At a recent meeting, our sponsor, Sally, used her time to talk about another sponsor, who was not in attendance. She proceeded to describe in great detail how the shepherd seemed to be completely into her old addiction.
Although I’m sure this behavior was disappointing and upsetting to Sally and that she may have needed to process her feelings or vent, I also feel strongly that it was inappropriate to describe these details to a group of 15 people, of which I was one of them, who knew exactly who she was talking about.
Perhaps she could have discussed the matter confidentially with her sponsor. She could even describe the person as a fellow traveler or a friend but used the term “pastor.”
I lost trust in my sponsor. I don’t feel safe sharing personal information about my failures, because she might decide it’s okay to tell others about my problems. I’ve seen her engage in gossip about ACA members in the past, but this went too far.
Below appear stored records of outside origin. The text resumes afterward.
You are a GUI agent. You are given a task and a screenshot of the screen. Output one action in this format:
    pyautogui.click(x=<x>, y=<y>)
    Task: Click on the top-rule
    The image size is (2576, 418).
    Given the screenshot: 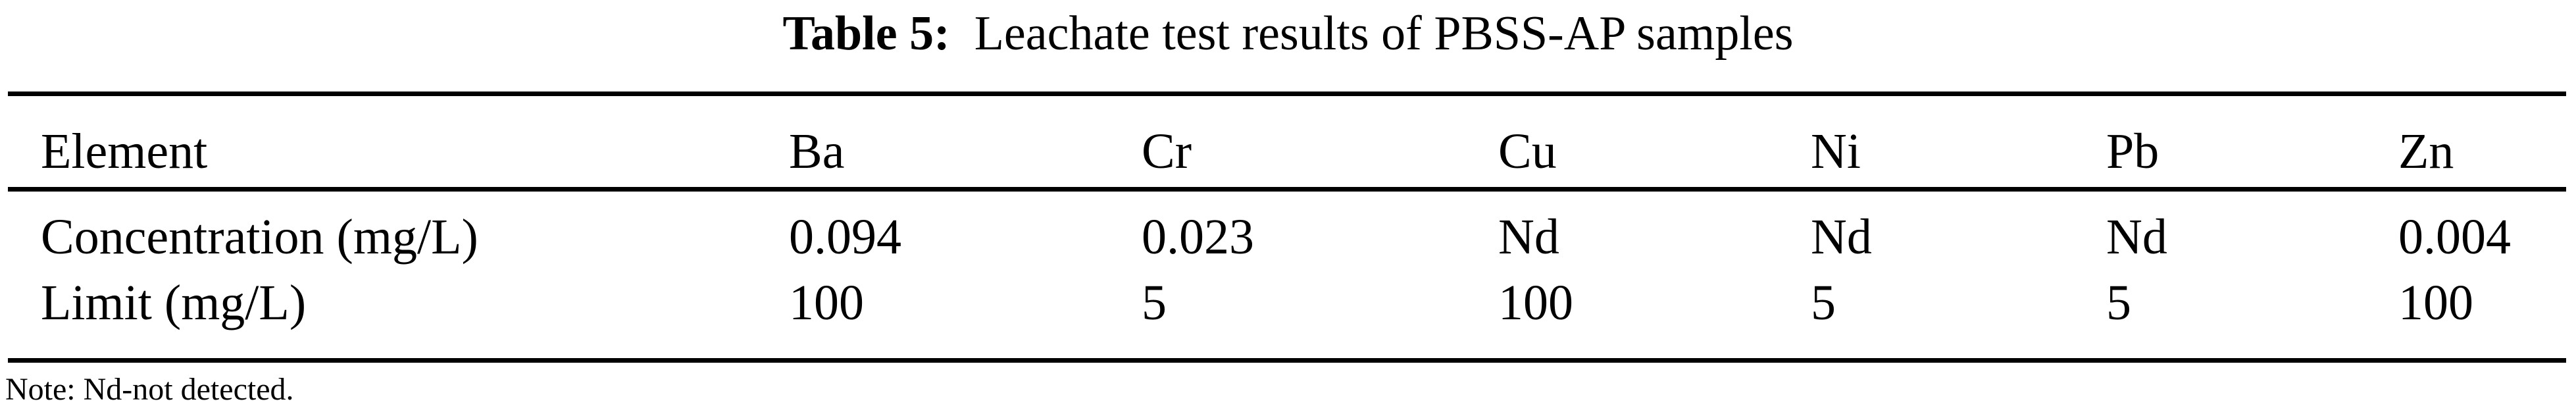 What is the action you would take?
    pyautogui.click(x=1287, y=94)
    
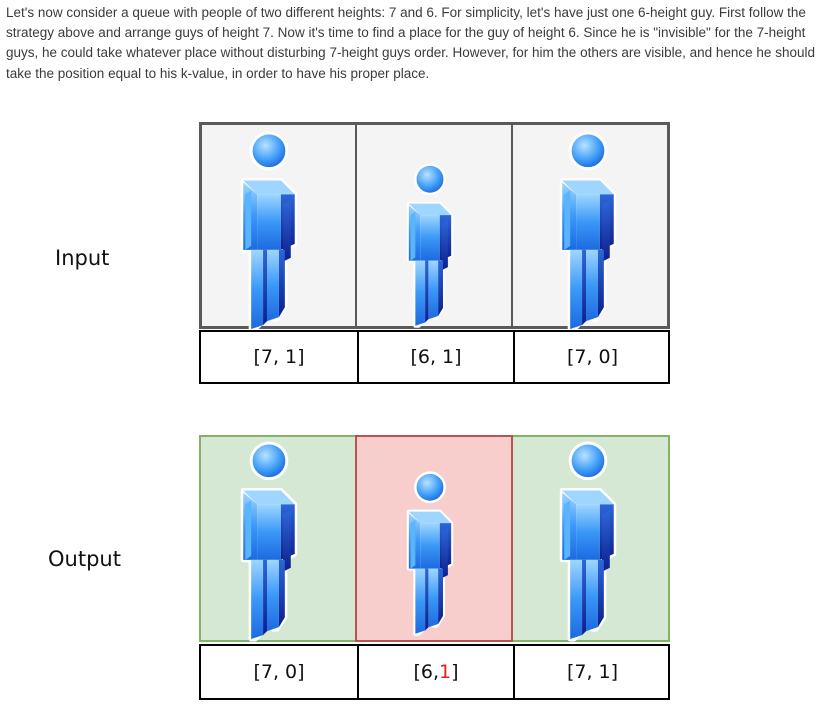 The image size is (826, 725). I want to click on output-value-1: [6, 1], so click(435, 672).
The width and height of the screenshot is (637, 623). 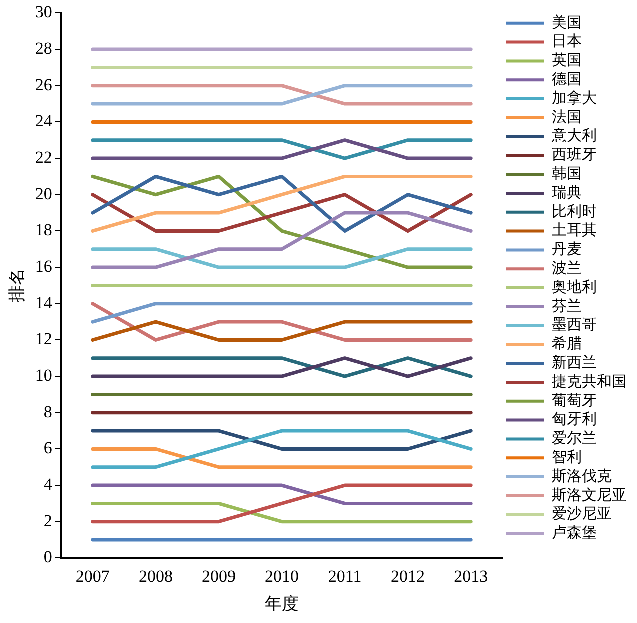 I want to click on y-tick-label: 2, so click(x=48, y=520).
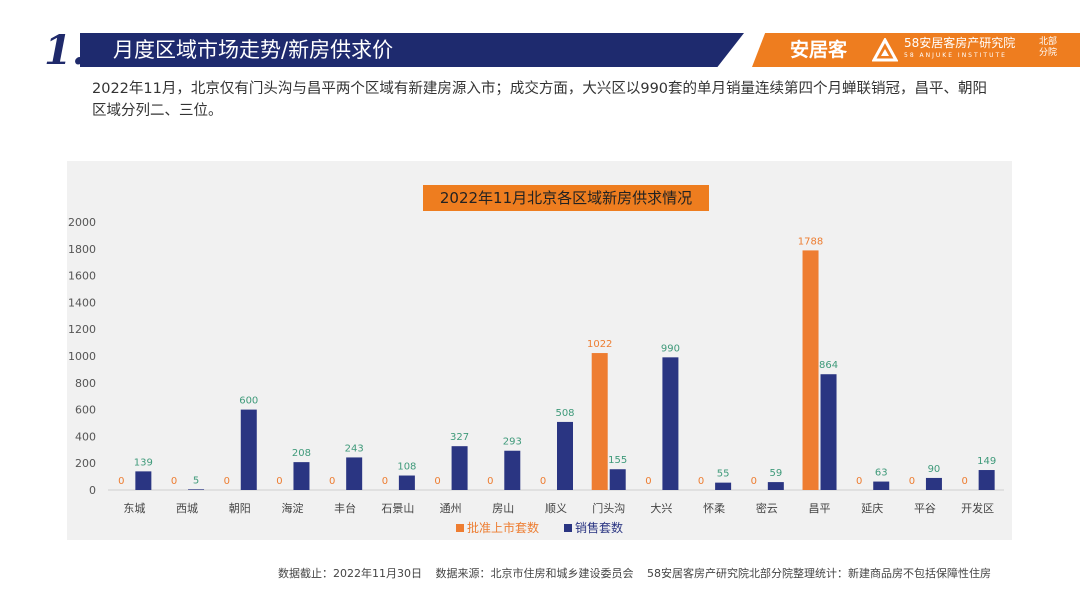  What do you see at coordinates (82, 222) in the screenshot?
I see `y-tick-label: 2000` at bounding box center [82, 222].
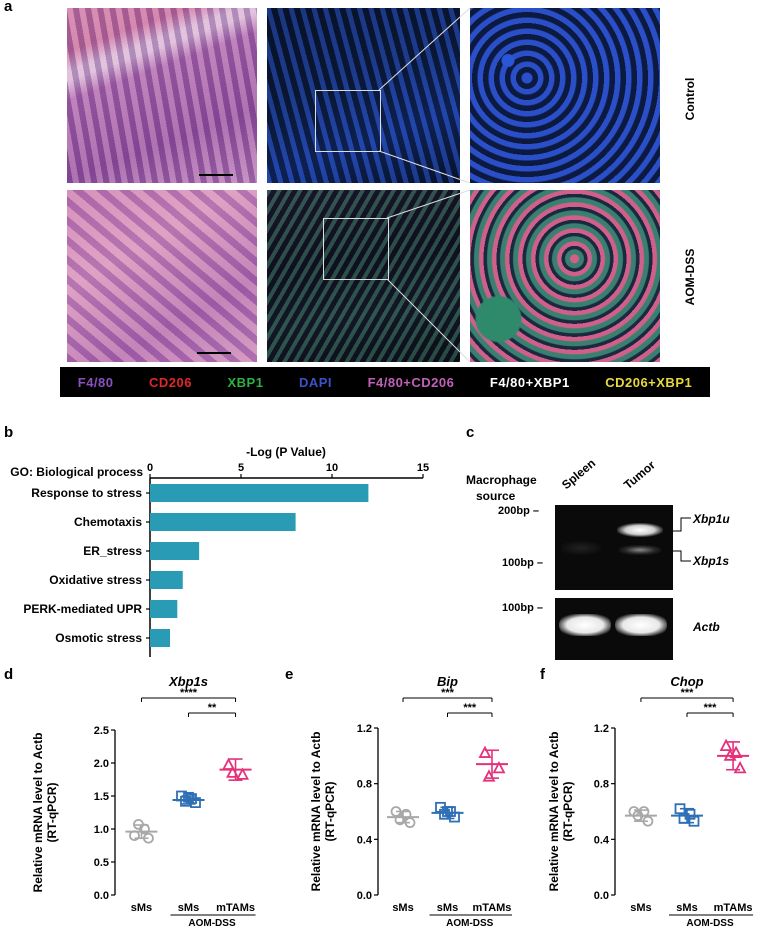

I have been caring for her since 2016.
I’m trying to decide if I should tell her about my concerns. But I also know that it’s not my job to “fix” her.
I welcome your ideas.
– Shared too much
Dear Share: I agree that Sally should have discussed this with her pastor, if for no other reason than a one-on-one conversation might help her check her thinking and determine what, if anything, was appropriate for the group and what deviated too much from gossip.
Every person’s recovery journey is unique, and you need to be able to set yourself up for success. So, if Sally’s share is a barrier, for your recovery, you should explore a new caring relationship. This may be temporary, or it may be permanent. It’s up to you.
When you talk to her, remember that the goal is not to fix her, or even to give her advice about her lot. Speaking from personal experience. “This is what I heard, this is what I feel, and this is what I will do to process these feelings.” This will help prevent your fears from turning into resentment or other negative feelings that could jeopardize your recovery.
Dear Eric: My husband of 45 years is a naturalized citizen who has been targeted in the past by law enforcement because of the color of his skin. I suffer from anxiety and depression, and I fear he will become a target again in today’s scary environment.
I have shared my feelings with many close lifelong friends. These friends haven’t taken the time to check up on me since I shared this with them.
I feel like I’ve been there for them during the years they’ve faced some life challenges and I find myself wondering if I should continue our friendship. Do you have any advice for me?
– Disappointed
Dear disappointed: Not knowing what to say shouldn’t stop any of us from reaching out to a friend in need, but chances are they’ve read the headlines and have no encouragement to offer. I don’t mean to make excuses for your friends, but maybe they feel as helpless as you and don’t know how best to be there for you, even though what you want and need is just a check-in.
This may be a case where you need to be more clear and specific about the type of support you need.
It may be counterintuitive to say to your loved ones, “I would like you to call me to check on me.” One might ask, “Shouldn’t they know they should contact me?” Well, yes and no. We’re all navigating our own complex worlds and sometimes our compassion or good intentions don’t quite hit the mark.
It’s okay to need more than you get, and it would be more beneficial for you to ask for what you need rather than give up on friendships, which could diminish your support network.
Dear Eric: This is in response to “Unthanked” whose daughter had difficulty sending thank you notes after showering. When we were hosting a shower, we had everyone send us an envelope (for thank you cards) and used it to draw a centerpiece to take home. This helped the bride/mother when it came time to write notes.
– to thank
Dear Shukr: Great (and popular) suggestion. I especially like using the envelopes to draw on the pigeons themselves. Everyone wins!